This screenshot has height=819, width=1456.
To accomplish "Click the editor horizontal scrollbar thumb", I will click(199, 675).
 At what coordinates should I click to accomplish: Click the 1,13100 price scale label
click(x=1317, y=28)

...

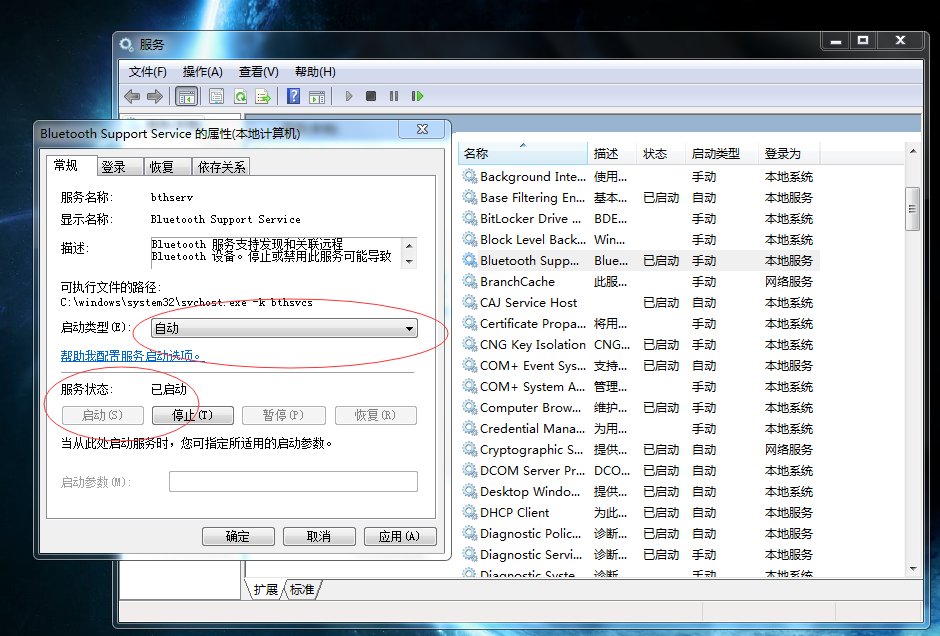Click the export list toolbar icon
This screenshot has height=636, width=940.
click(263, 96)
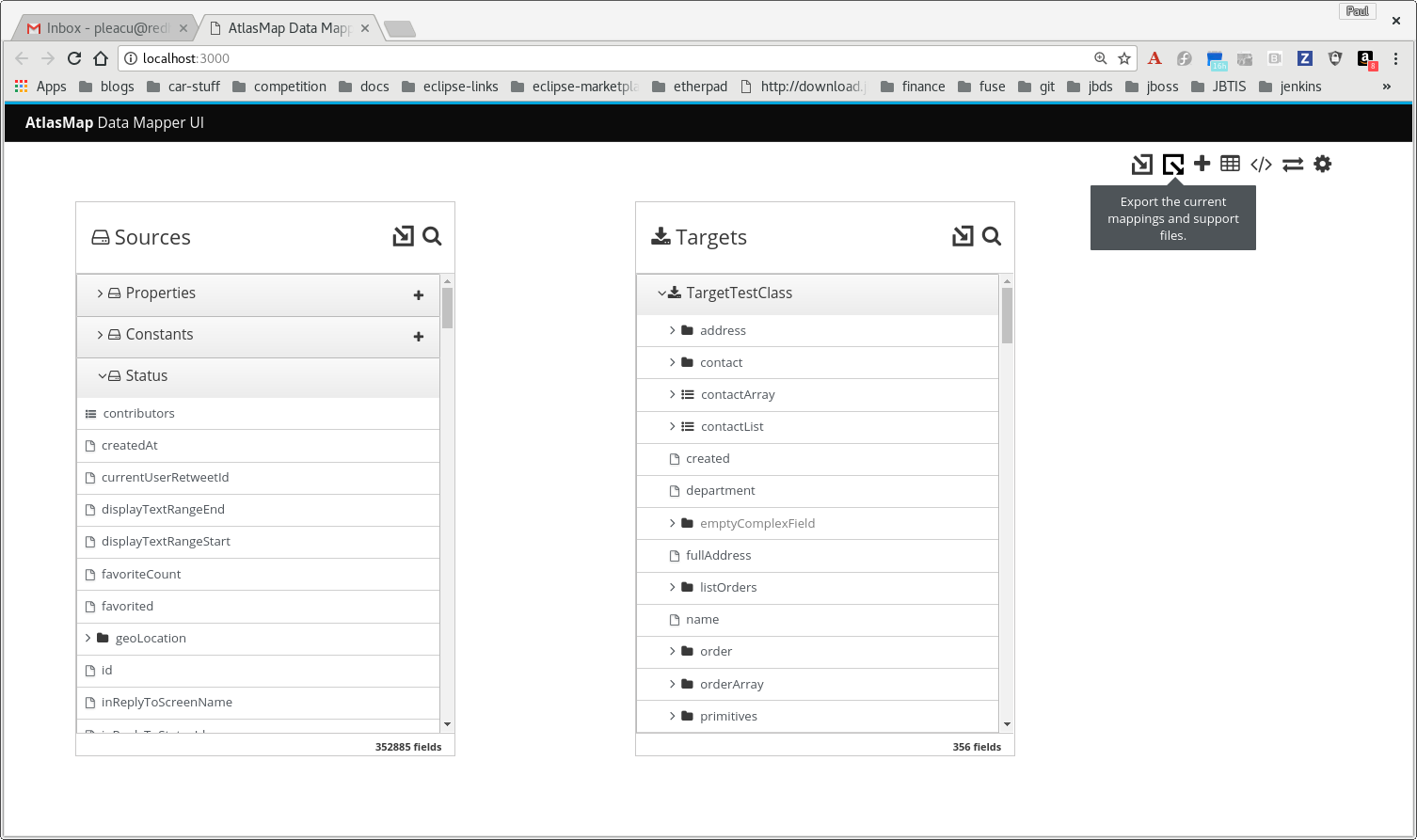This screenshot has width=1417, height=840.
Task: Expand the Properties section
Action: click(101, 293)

==

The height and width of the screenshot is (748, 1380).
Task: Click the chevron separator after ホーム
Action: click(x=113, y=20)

**Énoncé de l'exercice**
Recopiez tout ce qui va de la ligne contenant « The height and » jusqu'à celle contenant « Action: click(x=113, y=20) » en substituant « arrow » à « chevron », sans rien changer d'autre.

**Corrigé de l'exercice**
The height and width of the screenshot is (748, 1380).
Task: Click the arrow separator after ホーム
Action: click(x=113, y=20)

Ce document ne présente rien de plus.